The touch control function seems to be distributed in the Note 7, possibly since we also have the S-Pen capability. There is a Cypress CY8CMBR3145 CapSense® Express™ controller, a Samsung S6SY661X, and a Wacom W9018 digitizer, which apparently assesses the different pressure levels applied by the S-Pen to the screen.



Power management

As with every other smartphone, there are multiple power management ICs (PMICs), in this case five:


And what about the batteries?

It’s now well known that, due to some phones exploding or catching fire while being charged, Samsung has launched a recall of the millions of Note 7s already shipped. On their UK website, they clarified that “An overheating of the battery cell occurred when the anode-to-cathode came into contact, which is a very rare manufacturing process error.” In other words, something in the battery shorted out, likely because a separation membrane within the battery was defective.

The problem takes me back to the New Year (after Christmas), when there was a spate of hoverboards catching fire – they also use lithium-ion (Li-ion) batteries, only bigger.
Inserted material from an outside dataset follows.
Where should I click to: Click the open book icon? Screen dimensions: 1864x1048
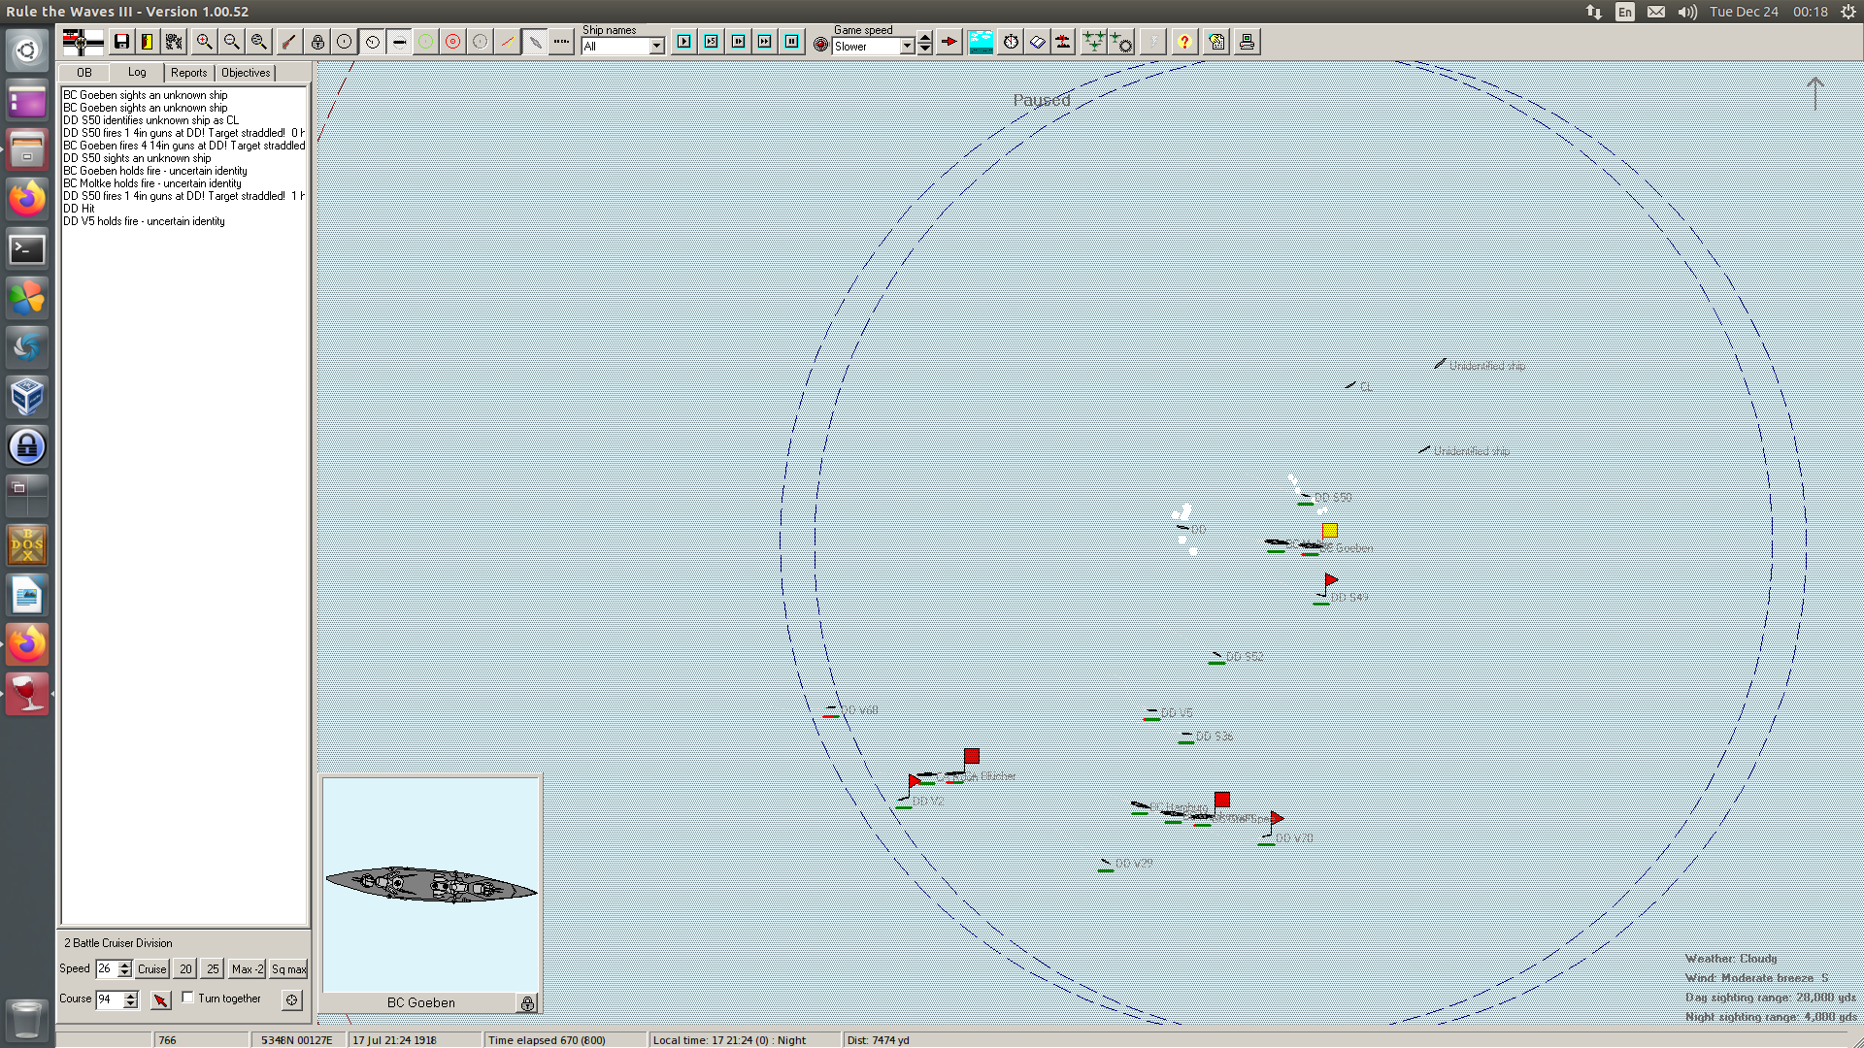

As a consequence, K.M. Abraham of Northeastern University published a useful explanation of what happens when Li-ion batteries fail.

“It is safe to say that these well-publicized hazardous events are rooted in the uncontrolled release of the large amount of energy stored in Li-ion batteries as a result of manufacturing defects, inferior active and inactive materials used to build cells and battery packs, substandard manufacturing and quality control practices by a small fraction of cell manufacturers, and user abuses of overcharge and over-discharge, short-circuit, external thermal shocks and violent mechanical impacts. All of these mistreatments can lead Li-ion batteries to thermal runaway reactions accompanied by the release of hot combustible organic solvents which catch fire upon contact with oxygen in the atmosphere.

The specific heat of a typical Li-ion cell has been measured experimentally to be 1 joule per degree Kelvin per gram. A state-of-the-art 18650 Li-ion cell with 3.2 Ah capacity and an average voltage of 3.6V produces 11.5 Wh (41400 Joules) of energy. The weight of the 18650 cell is about 46 grams.

We can calculate that the 41400 Joules of heat will raise the temperature of the 46 gram cell by 900 °C under adiabatic conditions if a short-circuit or another event causes a thermal runaway reaction. That means that if an 18650 Li-ion cell operating at 20 °C short-circuits its temperature under adiabatic conditions can rise as high as 920 °C.”(!!)

Below is a picture of the battery in the phone we dismantled (left), and it’s 3500 mAh (= 3.5 Ah), and 4.4 V, so we have 15.4 Wh of energy in it, 34% more than the unit quoted above; we don’t know the weight, but clearly your phone could get up to ~900 oC or more if the battery is faulty.

Note the “Cell Made in China, Assembled in Vietnam” on the battery. Out of curiosity, we checked out the iFixit teardown of the Note 7, and noted that their phone had a different battery (right).



The iFixit phone reads only “Made in China”, so there are two battery sources. If you look closer, model EB-BN930ABE (left) is from Vietnam, and model EB-BN930ABA (right) is the Chinese version.

The Korea Herald added a bit more detail and confirmed the two battery sources as company affiliate Samsung SDI, supplying 70% of Note 7 batteries, and Chinese company ATL, supplying the remaining 30%.

The whole issue is further complicated by the non-removable nature of the batteries in the phone, necessitating a full recall. Unfortunately, we can no longer send ours in to get it replaced!